In June, Texas Gov. Greg Abbott signed S.B. 11, also known as the “campus carry” that allows license holders of at least 21 years of age to carry a concealed handgun on university campuses.
Tensions have flared between groups that are anti-guns and those who are advocates of the second amendment.
Dr. Christine Ehlig-Economides, a petroleum engineering professor, posed a stark opposition to the new law during the University of Houston’s campus carry forum in November saying that members of national academies, who bring prestige and funding to the school, will refuse to participate in any activities affiliated with the university.
“I will not teach in a classroom with guns. I will not go to an office in a building where they are allowed. I have other options,” Ehlig-Economides said during the forum.
According to the National Conference of State Legislatures, all 50 states allow citizens to carry concealed weapons if they meet certain state requirements. Currently, there are 19 states that ban carrying a concealed weapon on a college campus. In 23 states, the decision to ban or allow concealed carry weapons on campuses is made by each college or university individually.
This law does not allow university presidents from public colleges to prohibit license holders from carrying concealed weapons on campus, but it does give some discretion to regulate campus carry. For example, universities can designate certain areas on campus where concealed handguns are prohibited.
Alex Colvin, a senior history student from UH and founder of the organization, Gun Free UH, started the group as an opposition to the new law after having traumatizing experiences related to gun violence.
“Nobody wants it. I’ve invested tens of thousands dollars in this school. I don’t want to see that blow up in my face, because some untrained amateur who thinks he has a right to abuse the second amendment misfires his weapon for what he hasn’t been adequately trained to use and something harmful happens to me or somebody else,” said Colvin. “ I have personal experience being held up by guns, being robbed by guns. I have personally experienced witnessing people being scared by guns, so I know how lethal it can be in the wrong hands.”

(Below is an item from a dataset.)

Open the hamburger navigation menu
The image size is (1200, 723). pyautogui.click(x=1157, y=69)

The Texas Department of Public Safety requires a minimum of four hours of training for a new applicant to obtain a concealed handgun license. The class includes four hours of classroom instruction and range qualification.

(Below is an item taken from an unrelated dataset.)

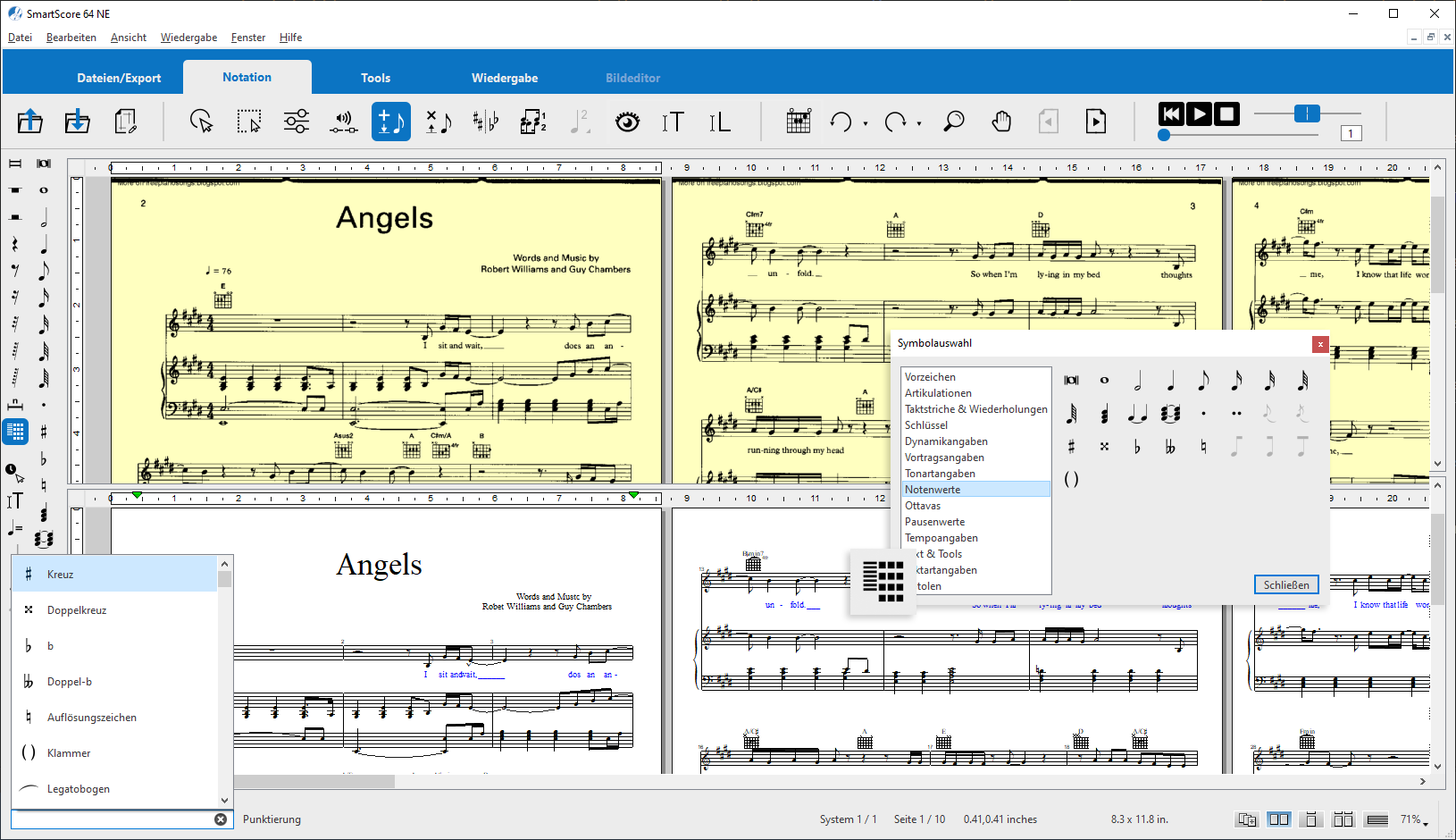Open the 71% zoom level dropdown
Screen dimensions: 1456x840
click(1414, 819)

“That is not enough training to prepare you for a mass shooting scenario,” said Colvin.
UH and Texas A&M are still working on creating policies that comply with the new Campus Carry law.
Private institutions like Rice University, Southern Methodist University, Texas Christian University, Baylor and the University of St. Thomas have the choice of opting out of the law and recently they have all released statements opting out.
While universities are trying to create special committees to address the new law, students have created groups on Facebook, where they’ve expressed their opinions about campus carry law.
Randy Mayhall and other members of the group Students for Concealed Carry on Campus University of Houston (SCCUH) have rallied in defense of the new law.
“I am for the law. If you are a law obeying citizen and you go through all the rigorous training, you should be allowed to carry on campus,” said Mayhall. “I carry concealed firearms everywhere, except campus. There is nothing to stop anyone from just carrying a gun on campus anyway, so why shouldn’t the people who are lawfully allowed to carry guns carry them on campus?”
Randy Mayhall said he hopes the campus carry law will make campuses safer and said whenever he sees a person carrying a gun, he will call the police just to make sure the person has a concealed handgun permit.
“We are going to do whatever it takes to get this thing repealed. Whatever the law allows us to do in terms of civil disobedience, that’s what we are going to do,” said Colvin.